O gato das botas
Algumas verdades fofas e nuas sobre o paraíso que de modo algum precisavam de ser ditas
O paraíso é a repetição esperada do desejo e inesperada do prazer. O paraíso nunca pode ser imaginado. Se é preciso imaginar é porque não se está lá.
O paraíso pode ser sonhado mas nunca satisfaz porque, para ser um paraíso, é preciso consciência que se está lá, acordado, cheio de toda a sorte do mundo.
O paraíso religioso é permanente. Se fosse fugaz não seria preciso a fé. É como a alma imortal e o tormento eterno: sem mudança, sem possibilidade de acabar mal, sem interrupções indesejadas, o paraíso transforma-se num inferno de monotonia.
O paraíso é, então, uma extrema felicidade passageira que promete poder voltar, talvez. Se nunca mais pudesse voltar, fosse de que forma fosse, seria uma tragédia.
O paraíso parece enorme a quem lá está, momentaneamente, mas é pequeno visto de fora, por quem não está.
O paraíso tem de ser nesta terra, enquanto estamos vivos. Por muita fé que se tenha é difícil conceber que há prazeres mais deliciosos dos que o da vida que só estão reservados para os mortos.
As pessoas que se castigam e sacrificam durante uma mera vida inteira, na esperança de irem para o paraíso eternamente, são gulosas. Faria sentido sacrificar uma vida se tivéssemos a certeza que receberíamos uma outra vida cheia de coisas boas, sem desilusões ou tristezas de qualquer espécie? Também não.
A não ser que se pertença à minoria que acha paradisíaco sacrificar-se, todos temos o direito de desconfiar dos sacrifícios. Quando se sacrifica uma galinha, quem é que se lixa e quem é que fica a ganhar?
Quem se lixa é a galinha. Quem fica a ganhar é quem a mata (que ganha a esperança de ser favorecido) e, finalmente, quem a come.
Quando outras pessoas nos dizem que se sacrificaram para nós termos uma vida melhor do que aquela que tiveram, devemos simplesmente agradecer, dizer “obrigado” e deixar esclarecido que já não se quer falar — ou ouvir falar — mais nisso.
Toda a noção de sofrer aqui e agora para depois gozar ali e depois deve ser encarada com a máxima suspeição. “Porta-te bem para ires para o céu” é menos convincente ainda do que “se te portares mal vais parar ao inferno”.

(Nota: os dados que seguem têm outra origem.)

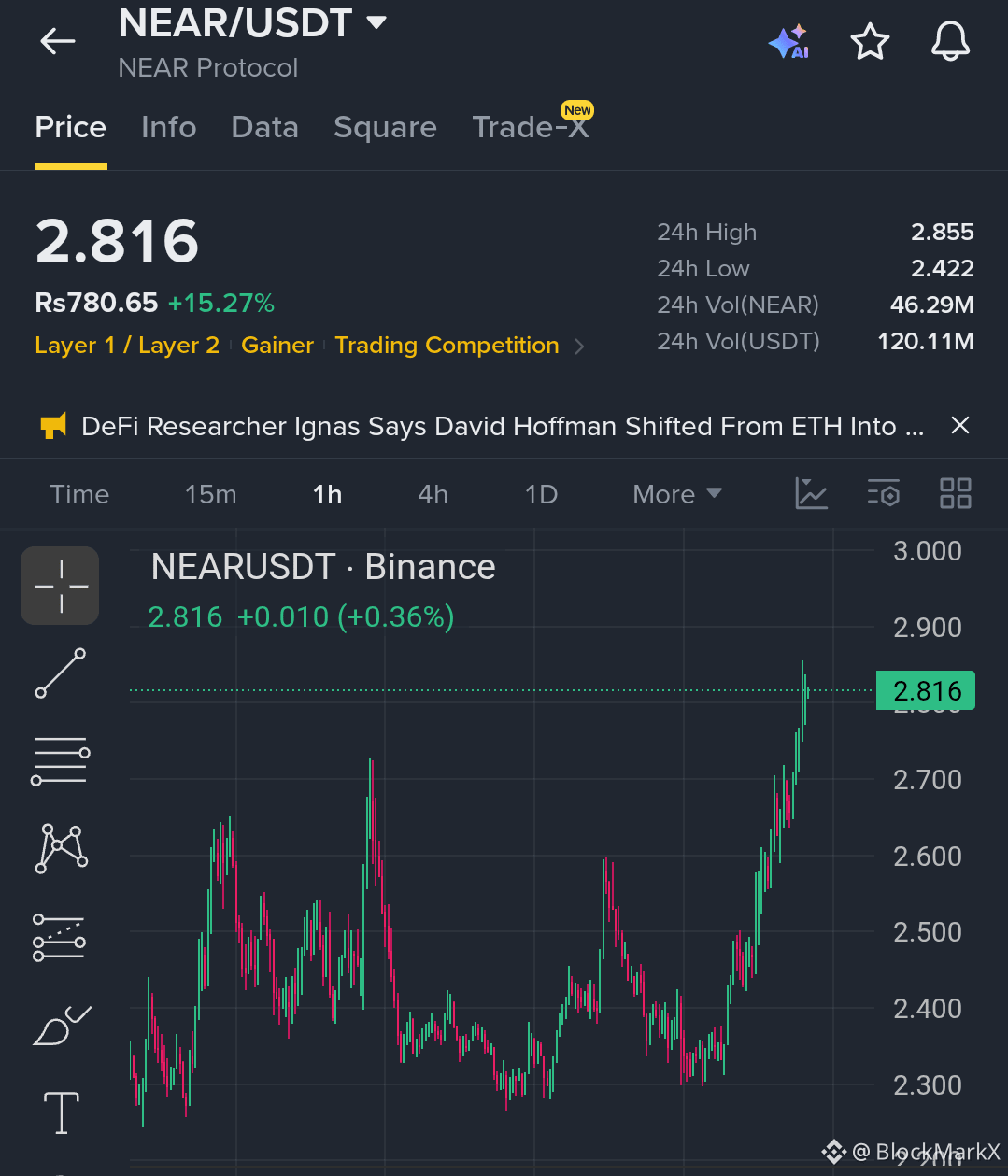Viewport: 1008px width, 1176px height.
Task: Open the chart grid layout icon
Action: [x=955, y=493]
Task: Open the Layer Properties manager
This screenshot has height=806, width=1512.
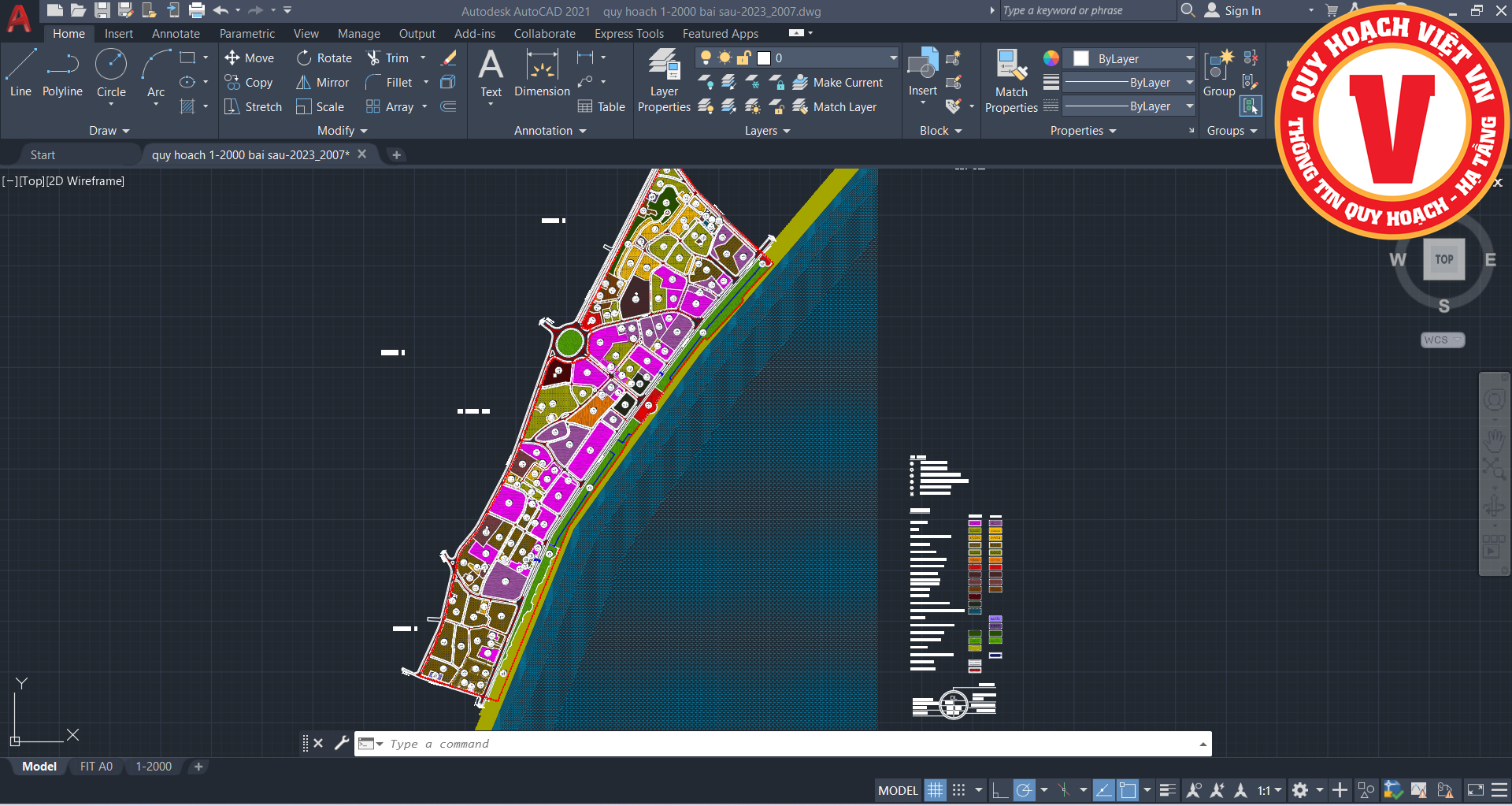Action: tap(664, 80)
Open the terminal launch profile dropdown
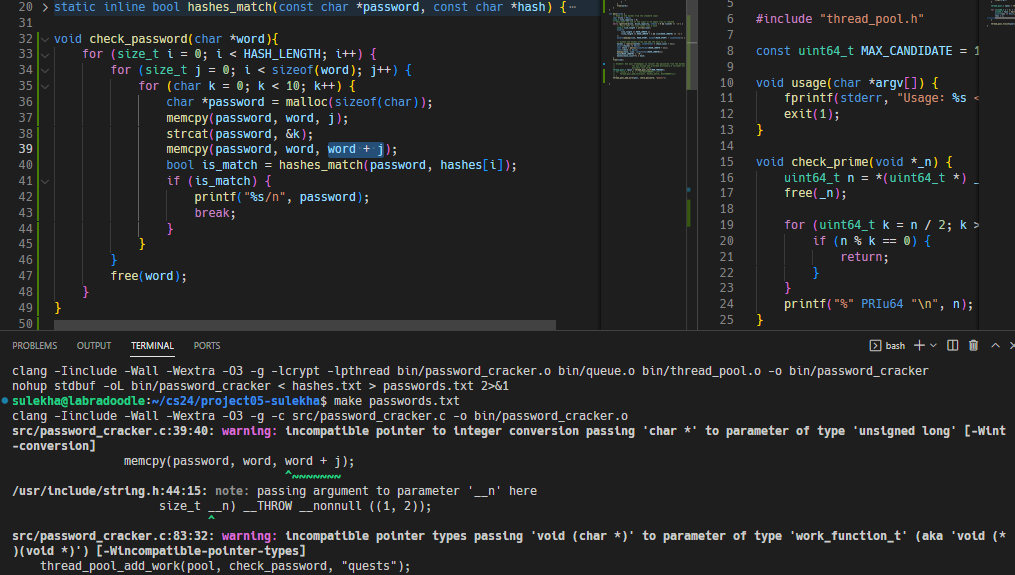Image resolution: width=1015 pixels, height=575 pixels. [933, 345]

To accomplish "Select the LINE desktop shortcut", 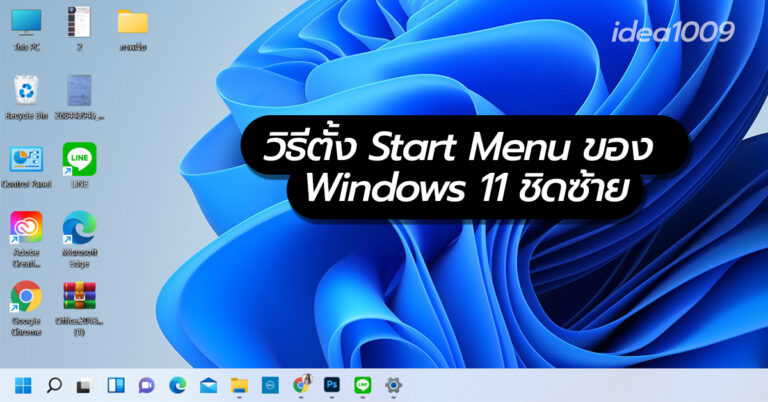I will (x=79, y=160).
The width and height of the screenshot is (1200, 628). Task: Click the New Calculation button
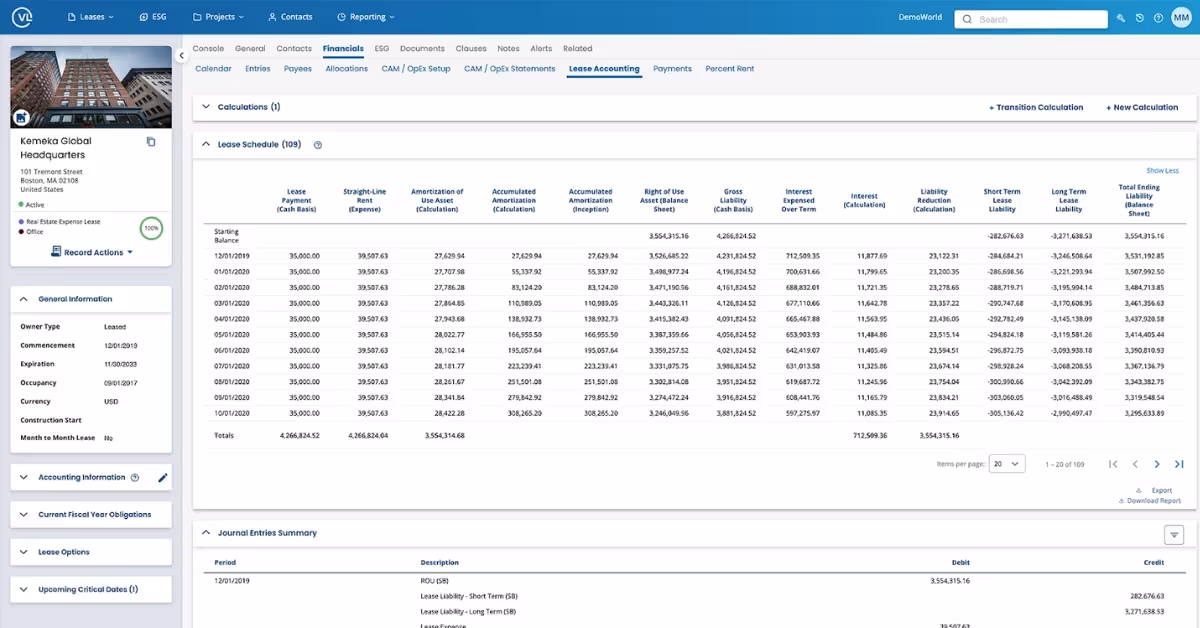[x=1143, y=107]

O paraíso original era o de Adão e Eva. Só havia uma árvore em que não podiam tocar: a árvore da sabedoria. Deus não podia ter sido menos exigente: desde que vivam na ignorância, sem querer saber de nada senão da vossa felicidade e do vosso prazer, garanto-vos uma vida isenta de todos os problemas excepto um: a curiosidade de provar o fruto proibido e o que é que aconteceria se o provassem.

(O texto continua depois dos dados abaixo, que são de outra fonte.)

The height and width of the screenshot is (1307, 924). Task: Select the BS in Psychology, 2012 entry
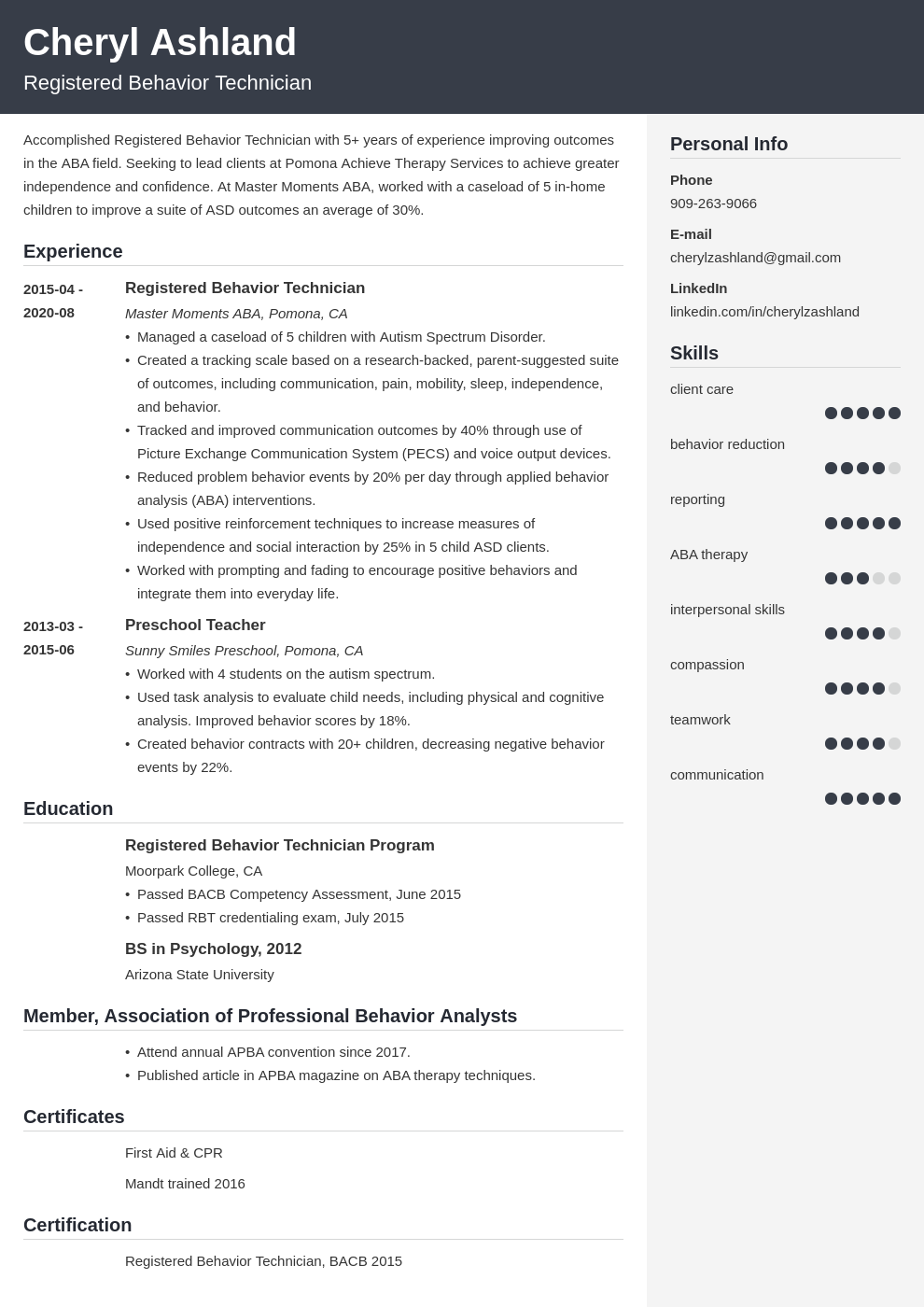click(213, 949)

Repare-se que a árvore não era da inteligência ou da sensualidade.
Adão e Eva eram, sem dúvida, inteligentes e sensuais. Amavam-se; davam-se bem; não tinham de trabalhar; era sempre Primavera e Verão e havia muito para comer e fazer: conversar, amar, passear, dormir à vontade, gozar uma vida sem borbulhas nem doenças nem outras pessoas para chateá-los.
Alguns religiosos puritanos e misóginos tentaram fazer de conta que a árvore era a do sexo, que Eva tentou Adão e que o pecado original foi terem-se enrolado à primeira oportunidade. Como estavam sempre nus nem era possível que quisessem saltar para a cueca um do outro.
Apesar de todas as deturpações, a ideia original do paraíso continua a ser boa e consegue-se recriá-la aqui na Terra como suficiente exactidão. Até por ter a vantagem de se ter comido o fruto da árvore da sabedoria e, por conseguinte, já se saberem umas coisitas.
O problema é que não sai barato. Ter Deus como agente de viagens era uma vantagem colossal. Mas, com um mínimo de planeamento, é possível fugir com a pessoa com quem mais quer estar no mundo (se ela também quiser ir) para um lugar onde não é preciso fazer absolutamente nada para se comer, beber, dormir e tudo o mais que costuma dar trabalho.
Até em casa, desligando todos os telemóveis e convencendo o resto do mundo que se está a passar um mês na Tasmânia, se chega ao paraíso num instantinho ou dois.